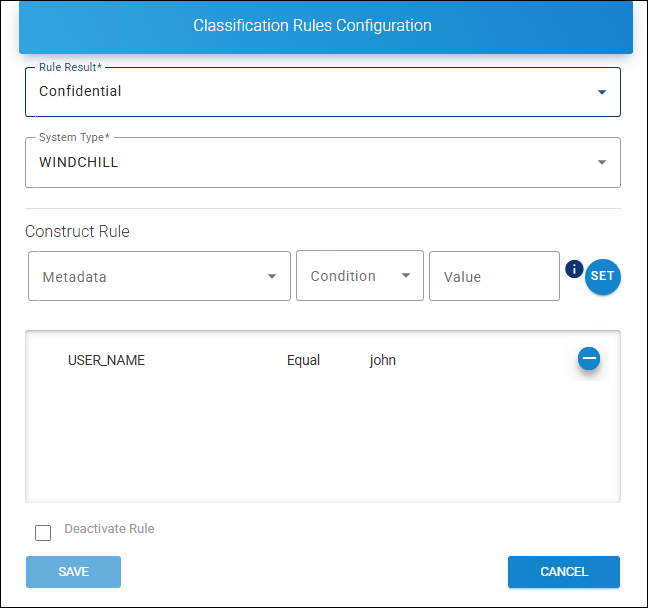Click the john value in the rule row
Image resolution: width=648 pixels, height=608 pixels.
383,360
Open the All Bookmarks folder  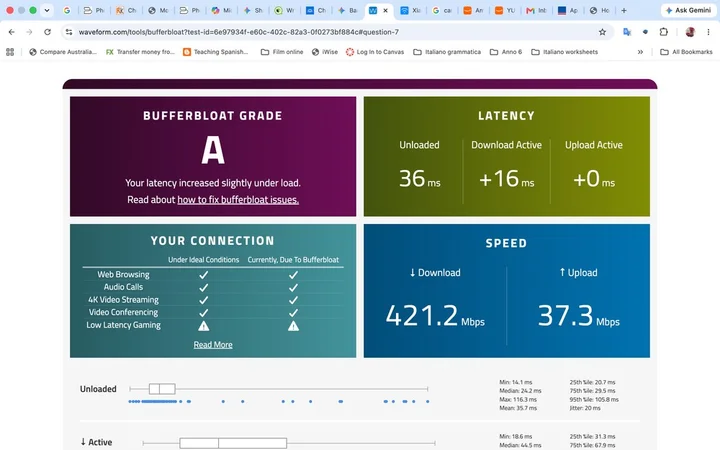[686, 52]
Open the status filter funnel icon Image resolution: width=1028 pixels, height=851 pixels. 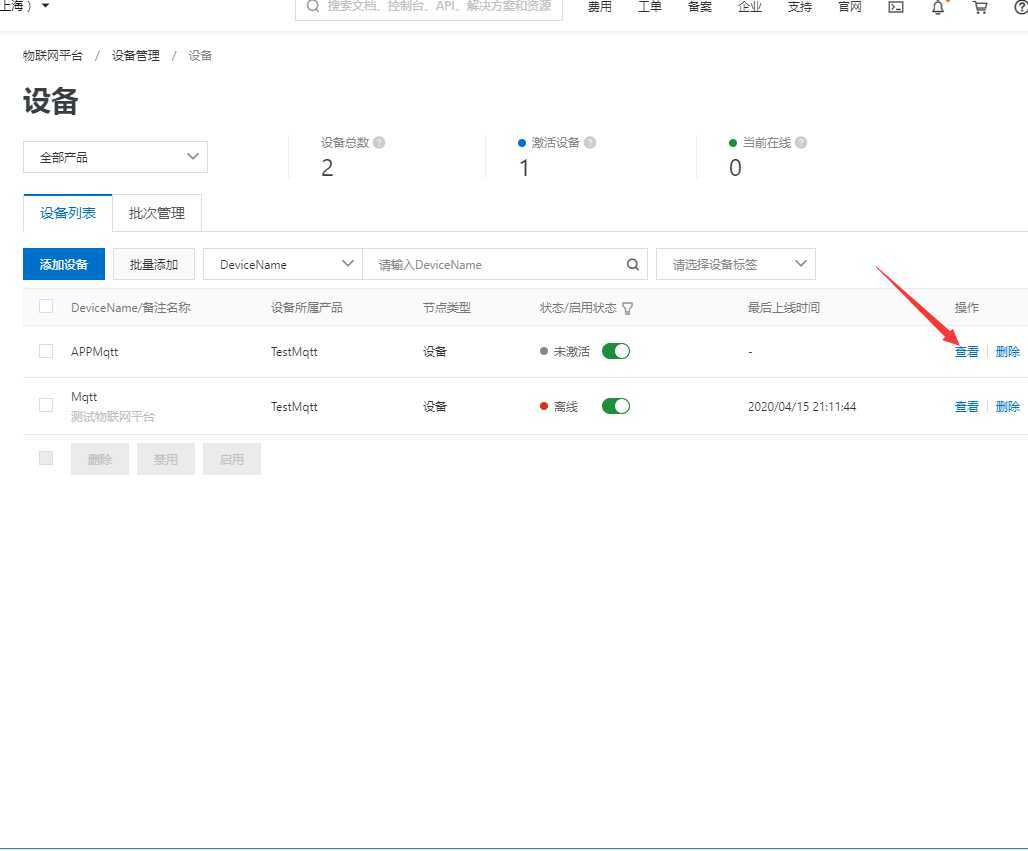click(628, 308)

------------------------------------------------------------------------

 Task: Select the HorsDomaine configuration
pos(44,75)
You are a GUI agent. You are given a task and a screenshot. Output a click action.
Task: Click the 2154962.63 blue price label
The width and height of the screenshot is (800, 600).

------------------------------------------------------------------------

**Work to do**. Reproduce word for word the lines starting with the one containing "Task: Select the HorsDomaine configuration" and going on through the one containing "The width and".

**Answer to this problem**.
 Task: Select the HorsDomaine configuration
pos(44,75)
You are a GUI agent. You are given a task and a screenshot. Output a click action.
Task: Click the 2154962.63 blue price label
The width and height of the screenshot is (800, 600).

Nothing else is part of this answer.